### Records provided
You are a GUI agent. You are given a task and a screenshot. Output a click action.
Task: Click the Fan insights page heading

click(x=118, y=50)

...

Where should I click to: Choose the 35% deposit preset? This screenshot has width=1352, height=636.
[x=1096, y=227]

==

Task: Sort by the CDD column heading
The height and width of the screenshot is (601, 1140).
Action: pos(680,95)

### What the task asks
Scale the data, starting at the line that has "Where should I" and ending after the line that has "[x=1096, y=227]". Reproduce each of those lines, requests included, with every coordinate in the answers multiplied by 1.3 and rounded to the nearest whole number (halves round up), and leave all other numbers unchanged.

### Task result
Where should I click to: Choose the 35% deposit preset? This screenshot has width=1352, height=636.
[x=1425, y=295]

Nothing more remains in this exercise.